Every day I speak with clients about a number of different privacy related matters. However, the one that has become most prominent is setting up or running privacy impact assessments. PIAs are a tool used to identify the potential privacy risk from any existing or proposed activity, product, system. The end goal is then mitigating these risks. However, experience has helped me to understand that the greatest weight of this process is placed in the implementation and setup.
A PIA process can be completed in a number of ways. Some companies simply use a spreadsheet or proprietary form to handle PIAs. This is doable for organizations handling less information or with a less formal privacy program, but larger organizations require more assistance. Most companies decide to utilize a prebuilt platform or application. I have used both the TrustArc and OneTrust PIA platforms to perform a few assessments and learned that both benefit from a strong start.

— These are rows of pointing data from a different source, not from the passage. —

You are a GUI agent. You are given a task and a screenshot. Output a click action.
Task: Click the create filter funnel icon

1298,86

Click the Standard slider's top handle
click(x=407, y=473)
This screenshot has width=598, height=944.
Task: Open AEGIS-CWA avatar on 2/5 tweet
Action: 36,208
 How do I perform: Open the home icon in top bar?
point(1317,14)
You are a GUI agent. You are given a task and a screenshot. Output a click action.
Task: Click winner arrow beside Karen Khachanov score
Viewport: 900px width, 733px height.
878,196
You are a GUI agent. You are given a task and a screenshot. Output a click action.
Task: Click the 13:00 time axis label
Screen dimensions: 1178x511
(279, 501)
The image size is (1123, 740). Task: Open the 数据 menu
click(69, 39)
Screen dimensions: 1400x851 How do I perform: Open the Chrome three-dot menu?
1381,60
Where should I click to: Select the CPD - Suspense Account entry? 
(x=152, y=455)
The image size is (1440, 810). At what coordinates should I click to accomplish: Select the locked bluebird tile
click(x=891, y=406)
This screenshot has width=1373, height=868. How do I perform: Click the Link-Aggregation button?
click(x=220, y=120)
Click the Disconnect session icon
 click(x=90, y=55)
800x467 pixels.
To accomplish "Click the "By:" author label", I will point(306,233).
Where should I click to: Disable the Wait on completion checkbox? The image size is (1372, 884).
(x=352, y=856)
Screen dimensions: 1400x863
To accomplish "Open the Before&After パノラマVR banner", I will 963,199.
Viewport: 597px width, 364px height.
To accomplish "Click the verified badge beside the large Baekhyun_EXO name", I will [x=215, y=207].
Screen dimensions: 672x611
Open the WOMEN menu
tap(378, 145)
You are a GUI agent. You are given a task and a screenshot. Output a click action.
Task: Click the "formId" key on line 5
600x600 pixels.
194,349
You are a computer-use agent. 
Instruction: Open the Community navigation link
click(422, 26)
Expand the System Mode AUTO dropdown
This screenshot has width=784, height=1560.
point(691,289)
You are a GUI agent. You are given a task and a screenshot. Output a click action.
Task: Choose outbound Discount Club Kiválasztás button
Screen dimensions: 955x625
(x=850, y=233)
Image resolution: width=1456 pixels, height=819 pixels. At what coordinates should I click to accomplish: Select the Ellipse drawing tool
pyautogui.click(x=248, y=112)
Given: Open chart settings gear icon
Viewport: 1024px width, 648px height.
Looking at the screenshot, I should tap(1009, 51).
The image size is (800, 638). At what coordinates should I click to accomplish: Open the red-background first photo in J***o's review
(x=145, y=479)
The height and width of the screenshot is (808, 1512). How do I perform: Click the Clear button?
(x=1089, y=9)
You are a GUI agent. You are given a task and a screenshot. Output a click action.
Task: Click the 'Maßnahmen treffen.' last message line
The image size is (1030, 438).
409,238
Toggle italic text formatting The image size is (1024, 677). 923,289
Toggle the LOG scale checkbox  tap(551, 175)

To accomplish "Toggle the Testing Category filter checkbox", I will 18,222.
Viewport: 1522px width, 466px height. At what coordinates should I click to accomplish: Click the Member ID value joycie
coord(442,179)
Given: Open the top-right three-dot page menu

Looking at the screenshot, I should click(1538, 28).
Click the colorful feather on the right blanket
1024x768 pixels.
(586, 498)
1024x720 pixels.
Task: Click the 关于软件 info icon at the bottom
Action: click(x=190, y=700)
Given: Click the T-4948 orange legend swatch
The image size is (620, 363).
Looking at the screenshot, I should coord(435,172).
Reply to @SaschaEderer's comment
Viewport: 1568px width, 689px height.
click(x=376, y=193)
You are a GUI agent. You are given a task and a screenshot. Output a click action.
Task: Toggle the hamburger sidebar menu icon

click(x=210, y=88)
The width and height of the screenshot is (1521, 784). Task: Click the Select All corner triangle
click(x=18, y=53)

By defining systems, applications, vendors, or inventories within these tools, you greatly boost the effectiveness of your PIAs. You can now identify risk based on a particular system being used, the vendor utilized, or how information moves through your organization. Spending time up front multiplies the effectiveness of the assessment. In some cases, you can build out a risk registry to learn what risks are inherent to processing activities and address them more efficiently.
When your organization starts to investigate the use of a PIA system, take the time to review your options, but also consider how implementation will be managed as well. Perhaps another group or vendor can assist in implementation. A good implementation can reduce the cost by thousands in time saved.